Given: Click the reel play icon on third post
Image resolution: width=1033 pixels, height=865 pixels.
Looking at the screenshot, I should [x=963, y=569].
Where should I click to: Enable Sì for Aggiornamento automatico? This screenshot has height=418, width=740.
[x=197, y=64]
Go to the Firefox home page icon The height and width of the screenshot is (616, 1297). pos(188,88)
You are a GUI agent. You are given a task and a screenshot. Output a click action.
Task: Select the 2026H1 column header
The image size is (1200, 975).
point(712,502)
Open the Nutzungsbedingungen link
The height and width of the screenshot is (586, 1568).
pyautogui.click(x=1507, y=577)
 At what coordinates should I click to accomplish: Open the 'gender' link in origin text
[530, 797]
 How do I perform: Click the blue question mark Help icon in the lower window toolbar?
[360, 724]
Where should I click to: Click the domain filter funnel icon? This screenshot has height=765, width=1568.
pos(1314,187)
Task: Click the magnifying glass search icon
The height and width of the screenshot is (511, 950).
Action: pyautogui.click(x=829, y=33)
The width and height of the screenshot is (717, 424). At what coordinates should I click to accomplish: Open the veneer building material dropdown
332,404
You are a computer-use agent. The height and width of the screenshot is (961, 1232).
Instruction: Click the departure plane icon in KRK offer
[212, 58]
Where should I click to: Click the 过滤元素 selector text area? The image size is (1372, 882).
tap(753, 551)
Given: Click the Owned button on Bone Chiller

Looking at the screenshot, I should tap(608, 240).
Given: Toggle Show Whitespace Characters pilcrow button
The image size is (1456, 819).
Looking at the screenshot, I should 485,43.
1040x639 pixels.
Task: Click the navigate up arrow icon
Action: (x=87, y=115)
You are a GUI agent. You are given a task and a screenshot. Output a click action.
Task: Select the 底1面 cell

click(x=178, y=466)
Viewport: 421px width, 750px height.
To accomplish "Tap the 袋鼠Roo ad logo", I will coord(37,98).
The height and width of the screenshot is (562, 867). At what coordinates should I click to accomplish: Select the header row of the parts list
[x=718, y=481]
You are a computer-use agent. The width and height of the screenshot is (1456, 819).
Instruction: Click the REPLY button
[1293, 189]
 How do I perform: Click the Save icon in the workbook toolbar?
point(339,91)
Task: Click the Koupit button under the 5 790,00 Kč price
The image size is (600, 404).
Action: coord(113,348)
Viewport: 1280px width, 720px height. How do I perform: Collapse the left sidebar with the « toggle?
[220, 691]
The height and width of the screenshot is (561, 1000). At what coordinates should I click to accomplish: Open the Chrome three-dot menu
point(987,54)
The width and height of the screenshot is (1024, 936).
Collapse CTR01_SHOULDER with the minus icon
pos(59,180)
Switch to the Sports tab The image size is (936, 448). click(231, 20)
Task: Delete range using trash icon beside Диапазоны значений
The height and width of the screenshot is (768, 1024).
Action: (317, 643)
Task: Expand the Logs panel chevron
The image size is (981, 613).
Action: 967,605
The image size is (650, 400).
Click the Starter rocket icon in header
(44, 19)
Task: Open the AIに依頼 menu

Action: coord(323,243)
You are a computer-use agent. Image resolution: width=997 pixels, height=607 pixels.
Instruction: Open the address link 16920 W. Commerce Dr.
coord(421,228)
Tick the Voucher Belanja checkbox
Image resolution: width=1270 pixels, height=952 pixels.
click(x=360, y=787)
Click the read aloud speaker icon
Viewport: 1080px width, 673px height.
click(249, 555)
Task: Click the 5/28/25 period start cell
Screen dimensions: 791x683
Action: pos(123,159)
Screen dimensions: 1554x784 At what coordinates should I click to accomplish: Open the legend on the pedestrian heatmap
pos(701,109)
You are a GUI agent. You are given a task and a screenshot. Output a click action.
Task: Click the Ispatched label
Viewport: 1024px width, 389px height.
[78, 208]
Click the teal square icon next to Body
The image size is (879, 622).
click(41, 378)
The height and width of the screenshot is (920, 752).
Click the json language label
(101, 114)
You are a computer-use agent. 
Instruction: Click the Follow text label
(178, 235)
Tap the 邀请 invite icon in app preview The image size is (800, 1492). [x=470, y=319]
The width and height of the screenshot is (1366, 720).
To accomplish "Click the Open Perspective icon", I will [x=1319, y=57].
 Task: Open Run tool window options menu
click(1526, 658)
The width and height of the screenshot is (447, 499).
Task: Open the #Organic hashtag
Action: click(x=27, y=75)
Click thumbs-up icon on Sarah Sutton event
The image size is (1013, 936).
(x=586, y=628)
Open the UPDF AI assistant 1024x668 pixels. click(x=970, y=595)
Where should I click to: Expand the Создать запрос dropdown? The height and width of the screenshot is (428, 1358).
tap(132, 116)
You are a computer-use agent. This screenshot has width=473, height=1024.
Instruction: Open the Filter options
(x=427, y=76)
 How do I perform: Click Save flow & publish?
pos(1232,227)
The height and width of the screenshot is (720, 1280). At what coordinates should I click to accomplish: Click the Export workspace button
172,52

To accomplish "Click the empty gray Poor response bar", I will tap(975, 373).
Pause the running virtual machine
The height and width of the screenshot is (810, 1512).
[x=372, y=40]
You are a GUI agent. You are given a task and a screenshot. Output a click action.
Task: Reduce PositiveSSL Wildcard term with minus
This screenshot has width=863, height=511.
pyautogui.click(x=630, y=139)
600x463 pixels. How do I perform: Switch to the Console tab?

## What you have to do
Can you repeat every one of these rows with "GUI agent" swapped for "interface agent" and everything else unchanged?

## Final result
Given: Click the reel play icon on third post
Image resolution: width=1033 pixels, height=865 pixels.
Looking at the screenshot, I should [x=963, y=569].
Where should I click to: Enable Sì for Aggiornamento automatico? This screenshot has height=418, width=740.
[x=197, y=64]
Go to the Firefox home page icon The height and width of the screenshot is (616, 1297). pos(188,88)
You are a interface agent. You are given a task and a screenshot. Output a click action.
Task: Select the 2026H1 column header
The image size is (1200, 975).
point(712,502)
Open the Nutzungsbedingungen link
The height and width of the screenshot is (586, 1568).
pyautogui.click(x=1507, y=577)
 At what coordinates should I click to accomplish: Open the 'gender' link in origin text
[530, 797]
 How do I perform: Click the blue question mark Help icon in the lower window toolbar?
[360, 724]
Where should I click to: Click the domain filter funnel icon? This screenshot has height=765, width=1568.
pos(1314,187)
Task: Click the magnifying glass search icon
The height and width of the screenshot is (511, 950).
Action: pyautogui.click(x=829, y=33)
The width and height of the screenshot is (717, 424). At what coordinates should I click to accomplish: Open the veneer building material dropdown
332,404
You are a computer-use agent. The height and width of the screenshot is (961, 1232).
Instruction: Click the departure plane icon in KRK offer
[212, 58]
Where should I click to: Click the 过滤元素 selector text area? The image size is (1372, 882).
tap(753, 551)
Given: Click the Owned button on Bone Chiller

Looking at the screenshot, I should tap(608, 240).
Given: Toggle Show Whitespace Characters pilcrow button
The image size is (1456, 819).
Looking at the screenshot, I should 485,43.
1040x639 pixels.
Task: Click the navigate up arrow icon
Action: (x=87, y=115)
You are a interface agent. You are given a task and a screenshot. Output a click action.
Task: Select the 底1面 cell

click(x=178, y=466)
Viewport: 421px width, 750px height.
To accomplish "Tap the 袋鼠Roo ad logo", I will coord(37,98).
The height and width of the screenshot is (562, 867). At what coordinates should I click to accomplish: Select the header row of the parts list
[x=718, y=481]
You are a computer-use agent. The width and height of the screenshot is (1456, 819).
Instruction: Click the REPLY button
[1293, 189]
 How do I perform: Click the Save icon in the workbook toolbar?
point(339,91)
Task: Click the Koupit button under the 5 790,00 Kč price
The image size is (600, 404).
Action: coord(113,348)
Viewport: 1280px width, 720px height. How do I perform: Collapse the left sidebar with the « toggle?
[220, 691]
The height and width of the screenshot is (561, 1000). At what coordinates should I click to accomplish: Open the Chrome three-dot menu
point(987,54)
The width and height of the screenshot is (1024, 936).
Collapse CTR01_SHOULDER with the minus icon
pos(59,180)
Switch to the Sports tab The image size is (936, 448). click(231, 20)
Task: Delete range using trash icon beside Диапазоны значений
The height and width of the screenshot is (768, 1024).
Action: (317, 643)
Task: Expand the Logs panel chevron
The image size is (981, 613).
Action: 967,605
The image size is (650, 400).
Click the Starter rocket icon in header
(44, 19)
Task: Open the AIに依頼 menu

Action: coord(323,243)
You are a computer-use agent. Image resolution: width=997 pixels, height=607 pixels.
Instruction: Open the address link 16920 W. Commerce Dr.
coord(421,228)
Tick the Voucher Belanja checkbox
Image resolution: width=1270 pixels, height=952 pixels.
click(x=360, y=787)
Click the read aloud speaker icon
Viewport: 1080px width, 673px height.
click(249, 555)
Task: Click the 5/28/25 period start cell
Screen dimensions: 791x683
Action: pos(123,159)
Screen dimensions: 1554x784 At what coordinates should I click to accomplish: Open the legend on the pedestrian heatmap
pos(701,109)
You are a interface agent. You are given a task and a screenshot. Output a click action.
Task: Click the Ispatched label
Viewport: 1024px width, 389px height.
[78, 208]
Click the teal square icon next to Body
The image size is (879, 622).
click(41, 378)
The height and width of the screenshot is (920, 752).
Click the json language label
(101, 114)
You are a computer-use agent. 
Instruction: Click the Follow text label
(178, 235)
Tap the 邀请 invite icon in app preview The image size is (800, 1492). [x=470, y=319]
The width and height of the screenshot is (1366, 720).
To accomplish "Click the Open Perspective icon", I will [x=1319, y=57].
 Task: Open Run tool window options menu
click(1526, 658)
The width and height of the screenshot is (447, 499).
Task: Open the #Organic hashtag
Action: click(x=27, y=75)
Click thumbs-up icon on Sarah Sutton event
The image size is (1013, 936).
(x=586, y=628)
Open the UPDF AI assistant 1024x668 pixels. click(x=970, y=595)
Where should I click to: Expand the Создать запрос dropdown? The height and width of the screenshot is (428, 1358).
tap(132, 116)
You are a computer-use agent. This screenshot has width=473, height=1024.
Instruction: Open the Filter options
(x=427, y=76)
 How do I perform: Click Save flow & publish?
pos(1232,227)
The height and width of the screenshot is (720, 1280). At what coordinates should I click to accomplish: Click the Export workspace button
172,52

To accomplish "Click the empty gray Poor response bar", I will tap(975, 373).
Pause the running virtual machine
The height and width of the screenshot is (810, 1512).
[x=372, y=40]
You are a interface agent. You are given a task and a screenshot. Output a click action.
Task: Reduce PositiveSSL Wildcard term with minus
This screenshot has width=863, height=511.
pyautogui.click(x=630, y=139)
600x463 pixels. How do I perform: Switch to the Console tab?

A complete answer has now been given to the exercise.